§ The exercise:
Render every line from the one containing "Expand the Market folder under UNICORN" down to the one containing "Action: (1669, 427)" as a Markdown table with the columns Row and Line, skipping blank lines.

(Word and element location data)

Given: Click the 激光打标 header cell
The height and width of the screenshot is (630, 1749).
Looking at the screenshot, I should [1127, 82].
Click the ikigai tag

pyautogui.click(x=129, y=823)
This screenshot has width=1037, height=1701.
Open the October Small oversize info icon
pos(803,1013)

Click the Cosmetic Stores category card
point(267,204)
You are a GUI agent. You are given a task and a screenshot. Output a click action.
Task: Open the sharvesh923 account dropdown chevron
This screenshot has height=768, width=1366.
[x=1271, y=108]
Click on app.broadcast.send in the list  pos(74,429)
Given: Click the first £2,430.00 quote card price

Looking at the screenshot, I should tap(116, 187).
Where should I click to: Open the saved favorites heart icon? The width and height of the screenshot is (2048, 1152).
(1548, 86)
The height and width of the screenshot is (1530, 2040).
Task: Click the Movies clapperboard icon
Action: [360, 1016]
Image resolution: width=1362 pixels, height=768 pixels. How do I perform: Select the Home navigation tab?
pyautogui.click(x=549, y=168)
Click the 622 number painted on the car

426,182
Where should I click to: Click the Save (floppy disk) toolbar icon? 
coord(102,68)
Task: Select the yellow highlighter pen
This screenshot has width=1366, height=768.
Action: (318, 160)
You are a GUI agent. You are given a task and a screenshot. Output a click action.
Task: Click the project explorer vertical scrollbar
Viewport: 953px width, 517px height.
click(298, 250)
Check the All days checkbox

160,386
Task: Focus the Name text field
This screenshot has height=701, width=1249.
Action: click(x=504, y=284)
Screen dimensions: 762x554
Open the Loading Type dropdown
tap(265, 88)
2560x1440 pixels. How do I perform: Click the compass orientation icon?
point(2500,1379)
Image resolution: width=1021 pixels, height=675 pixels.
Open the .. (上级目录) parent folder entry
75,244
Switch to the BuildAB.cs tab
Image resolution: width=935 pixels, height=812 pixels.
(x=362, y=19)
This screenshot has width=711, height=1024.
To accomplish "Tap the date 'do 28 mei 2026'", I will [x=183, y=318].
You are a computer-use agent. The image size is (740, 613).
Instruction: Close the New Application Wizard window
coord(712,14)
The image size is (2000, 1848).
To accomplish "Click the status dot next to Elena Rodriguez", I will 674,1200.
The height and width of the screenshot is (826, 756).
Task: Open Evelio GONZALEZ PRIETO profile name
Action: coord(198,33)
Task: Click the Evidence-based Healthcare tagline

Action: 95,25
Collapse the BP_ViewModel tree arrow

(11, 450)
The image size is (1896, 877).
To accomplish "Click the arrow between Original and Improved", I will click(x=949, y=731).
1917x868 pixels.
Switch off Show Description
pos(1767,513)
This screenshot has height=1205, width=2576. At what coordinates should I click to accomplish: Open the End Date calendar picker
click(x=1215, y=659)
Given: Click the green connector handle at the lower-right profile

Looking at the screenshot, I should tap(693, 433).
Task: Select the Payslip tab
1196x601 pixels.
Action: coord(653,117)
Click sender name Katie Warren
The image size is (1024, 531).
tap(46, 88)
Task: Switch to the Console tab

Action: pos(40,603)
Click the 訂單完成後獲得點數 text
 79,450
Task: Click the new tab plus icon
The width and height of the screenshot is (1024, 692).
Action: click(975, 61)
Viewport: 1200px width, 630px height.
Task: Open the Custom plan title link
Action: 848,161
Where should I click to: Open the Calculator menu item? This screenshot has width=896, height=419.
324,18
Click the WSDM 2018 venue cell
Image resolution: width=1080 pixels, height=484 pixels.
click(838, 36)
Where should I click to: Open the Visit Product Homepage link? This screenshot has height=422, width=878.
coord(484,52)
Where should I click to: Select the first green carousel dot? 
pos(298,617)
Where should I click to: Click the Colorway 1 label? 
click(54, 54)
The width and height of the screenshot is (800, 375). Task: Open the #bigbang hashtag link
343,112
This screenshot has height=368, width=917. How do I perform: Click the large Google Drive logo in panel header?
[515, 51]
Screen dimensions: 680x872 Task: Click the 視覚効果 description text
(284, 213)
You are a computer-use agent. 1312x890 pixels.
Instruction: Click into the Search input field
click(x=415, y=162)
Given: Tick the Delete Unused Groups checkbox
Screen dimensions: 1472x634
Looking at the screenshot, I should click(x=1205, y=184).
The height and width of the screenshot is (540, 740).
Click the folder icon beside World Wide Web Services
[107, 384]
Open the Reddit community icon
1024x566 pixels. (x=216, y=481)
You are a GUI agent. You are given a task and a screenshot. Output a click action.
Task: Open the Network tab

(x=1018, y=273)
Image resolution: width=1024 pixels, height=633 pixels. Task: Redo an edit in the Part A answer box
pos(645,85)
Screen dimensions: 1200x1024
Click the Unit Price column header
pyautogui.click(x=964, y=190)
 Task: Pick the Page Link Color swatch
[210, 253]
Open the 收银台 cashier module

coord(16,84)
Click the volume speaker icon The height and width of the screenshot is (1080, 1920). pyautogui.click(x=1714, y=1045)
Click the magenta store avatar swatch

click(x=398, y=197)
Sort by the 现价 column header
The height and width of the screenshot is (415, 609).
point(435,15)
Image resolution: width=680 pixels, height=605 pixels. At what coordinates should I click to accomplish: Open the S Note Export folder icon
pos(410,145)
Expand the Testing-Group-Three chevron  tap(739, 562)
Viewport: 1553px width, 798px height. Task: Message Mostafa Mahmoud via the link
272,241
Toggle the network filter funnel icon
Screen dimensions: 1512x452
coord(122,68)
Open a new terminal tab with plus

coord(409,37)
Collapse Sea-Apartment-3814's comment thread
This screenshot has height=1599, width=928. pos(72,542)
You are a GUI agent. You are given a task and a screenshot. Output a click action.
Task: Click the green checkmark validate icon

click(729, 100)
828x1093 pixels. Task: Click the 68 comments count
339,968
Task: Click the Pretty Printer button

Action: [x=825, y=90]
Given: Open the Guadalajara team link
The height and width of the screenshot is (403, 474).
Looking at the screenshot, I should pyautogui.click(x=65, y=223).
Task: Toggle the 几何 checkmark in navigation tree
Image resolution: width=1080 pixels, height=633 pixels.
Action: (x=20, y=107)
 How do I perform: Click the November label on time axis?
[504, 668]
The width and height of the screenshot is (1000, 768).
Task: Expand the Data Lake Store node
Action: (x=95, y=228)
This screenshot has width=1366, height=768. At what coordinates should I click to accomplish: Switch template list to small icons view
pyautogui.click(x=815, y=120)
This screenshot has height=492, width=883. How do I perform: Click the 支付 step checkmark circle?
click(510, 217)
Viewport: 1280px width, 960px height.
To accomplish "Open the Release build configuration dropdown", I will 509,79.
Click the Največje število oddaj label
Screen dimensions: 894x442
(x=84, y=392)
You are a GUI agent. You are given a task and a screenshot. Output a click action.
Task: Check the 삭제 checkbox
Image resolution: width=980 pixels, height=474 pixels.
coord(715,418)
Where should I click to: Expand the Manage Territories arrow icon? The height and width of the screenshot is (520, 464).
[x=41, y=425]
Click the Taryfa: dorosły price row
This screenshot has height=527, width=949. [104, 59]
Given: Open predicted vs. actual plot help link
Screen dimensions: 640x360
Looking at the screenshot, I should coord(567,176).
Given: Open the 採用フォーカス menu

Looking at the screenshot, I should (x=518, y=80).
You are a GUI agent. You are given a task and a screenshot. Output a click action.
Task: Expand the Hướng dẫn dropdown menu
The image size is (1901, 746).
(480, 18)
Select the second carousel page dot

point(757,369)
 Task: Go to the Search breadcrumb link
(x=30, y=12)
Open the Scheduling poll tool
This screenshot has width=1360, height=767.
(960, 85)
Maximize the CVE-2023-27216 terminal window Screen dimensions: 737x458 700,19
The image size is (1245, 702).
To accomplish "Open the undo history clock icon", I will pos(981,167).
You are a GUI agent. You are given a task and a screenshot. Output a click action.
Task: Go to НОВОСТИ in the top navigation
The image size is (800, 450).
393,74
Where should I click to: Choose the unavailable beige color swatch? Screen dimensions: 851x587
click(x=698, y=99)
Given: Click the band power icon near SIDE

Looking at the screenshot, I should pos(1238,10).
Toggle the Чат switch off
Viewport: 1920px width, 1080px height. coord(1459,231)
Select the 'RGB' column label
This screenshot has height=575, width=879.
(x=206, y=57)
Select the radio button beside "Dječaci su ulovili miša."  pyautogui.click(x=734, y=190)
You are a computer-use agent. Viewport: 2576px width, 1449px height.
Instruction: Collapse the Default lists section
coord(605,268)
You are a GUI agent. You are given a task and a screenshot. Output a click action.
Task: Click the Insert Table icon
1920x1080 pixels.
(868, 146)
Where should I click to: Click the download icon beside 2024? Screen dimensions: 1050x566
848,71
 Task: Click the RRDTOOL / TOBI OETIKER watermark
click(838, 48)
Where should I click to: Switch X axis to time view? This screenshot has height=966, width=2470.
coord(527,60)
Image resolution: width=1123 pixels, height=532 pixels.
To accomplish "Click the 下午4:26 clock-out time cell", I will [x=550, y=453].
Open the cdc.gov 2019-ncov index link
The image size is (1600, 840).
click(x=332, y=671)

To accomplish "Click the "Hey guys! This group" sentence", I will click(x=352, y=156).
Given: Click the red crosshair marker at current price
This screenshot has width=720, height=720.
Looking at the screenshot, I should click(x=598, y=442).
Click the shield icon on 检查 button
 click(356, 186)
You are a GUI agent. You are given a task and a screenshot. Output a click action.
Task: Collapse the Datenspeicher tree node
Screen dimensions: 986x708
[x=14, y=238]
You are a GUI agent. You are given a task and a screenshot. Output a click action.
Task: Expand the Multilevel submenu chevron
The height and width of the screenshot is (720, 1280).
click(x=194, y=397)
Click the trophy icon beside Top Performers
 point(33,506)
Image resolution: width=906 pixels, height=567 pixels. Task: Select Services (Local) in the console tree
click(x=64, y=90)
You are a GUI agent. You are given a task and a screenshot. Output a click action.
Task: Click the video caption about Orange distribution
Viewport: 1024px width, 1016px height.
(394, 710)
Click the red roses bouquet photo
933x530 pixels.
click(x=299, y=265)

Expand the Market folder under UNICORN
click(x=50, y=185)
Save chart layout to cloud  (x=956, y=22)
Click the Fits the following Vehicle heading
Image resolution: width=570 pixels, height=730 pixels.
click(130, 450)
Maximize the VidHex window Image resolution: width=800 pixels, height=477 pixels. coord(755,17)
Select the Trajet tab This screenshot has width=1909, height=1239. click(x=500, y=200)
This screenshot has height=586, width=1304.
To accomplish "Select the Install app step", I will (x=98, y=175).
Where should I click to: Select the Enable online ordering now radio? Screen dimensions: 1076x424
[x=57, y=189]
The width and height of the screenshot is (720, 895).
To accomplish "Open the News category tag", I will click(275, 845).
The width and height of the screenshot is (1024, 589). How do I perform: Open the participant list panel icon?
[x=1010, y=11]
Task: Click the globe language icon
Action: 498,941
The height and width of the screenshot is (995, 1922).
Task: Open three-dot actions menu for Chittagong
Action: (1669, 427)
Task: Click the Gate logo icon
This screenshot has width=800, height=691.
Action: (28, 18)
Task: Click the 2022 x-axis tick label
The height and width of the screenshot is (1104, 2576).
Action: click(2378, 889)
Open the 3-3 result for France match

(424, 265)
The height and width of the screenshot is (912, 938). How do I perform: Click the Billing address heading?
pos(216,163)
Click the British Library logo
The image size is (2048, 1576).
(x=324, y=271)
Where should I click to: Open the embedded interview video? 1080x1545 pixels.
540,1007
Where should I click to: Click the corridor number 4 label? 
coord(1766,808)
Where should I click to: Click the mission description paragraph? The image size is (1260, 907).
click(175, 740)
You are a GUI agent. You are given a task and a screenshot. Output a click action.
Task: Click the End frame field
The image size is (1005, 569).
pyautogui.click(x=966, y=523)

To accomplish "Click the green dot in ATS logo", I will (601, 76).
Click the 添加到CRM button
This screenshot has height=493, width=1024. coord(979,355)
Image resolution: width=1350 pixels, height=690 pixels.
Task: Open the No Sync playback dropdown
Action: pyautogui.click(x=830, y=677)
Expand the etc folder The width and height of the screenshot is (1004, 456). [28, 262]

§ Reply to the exercise:
| Row | Line |
|---|---|
| 1 | Expand the Market folder under UNICORN |
| 2 | click(x=50, y=185) |
| 3 | Save chart layout to cloud  (x=956, y=22) |
| 4 | Click the Fits the following Vehicle heading |
| 5 | Image resolution: width=570 pixels, height=730 pixels. |
| 6 | click(130, 450) |
| 7 | Maximize the VidHex window Image resolution: width=800 pixels, height=477 pixels. coord(755,17) |
| 8 | Select the Trajet tab This screenshot has width=1909, height=1239. click(x=500, y=200) |
| 9 | This screenshot has height=586, width=1304. |
| 10 | To accomplish "Select the Install app step", I will (x=98, y=175). |
| 11 | Where should I click to: Select the Enable online ordering now radio? Screen dimensions: 1076x424 |
| 12 | [x=57, y=189] |
| 13 | The width and height of the screenshot is (720, 895). |
| 14 | To accomplish "Open the News category tag", I will click(275, 845). |
| 15 | The width and height of the screenshot is (1024, 589). How do I perform: Open the participant list panel icon? |
| 16 | [x=1010, y=11] |
| 17 | Task: Click the globe language icon |
| 18 | Action: 498,941 |
| 19 | The height and width of the screenshot is (995, 1922). |
| 20 | Task: Open three-dot actions menu for Chittagong |
| 21 | Action: (1669, 427) |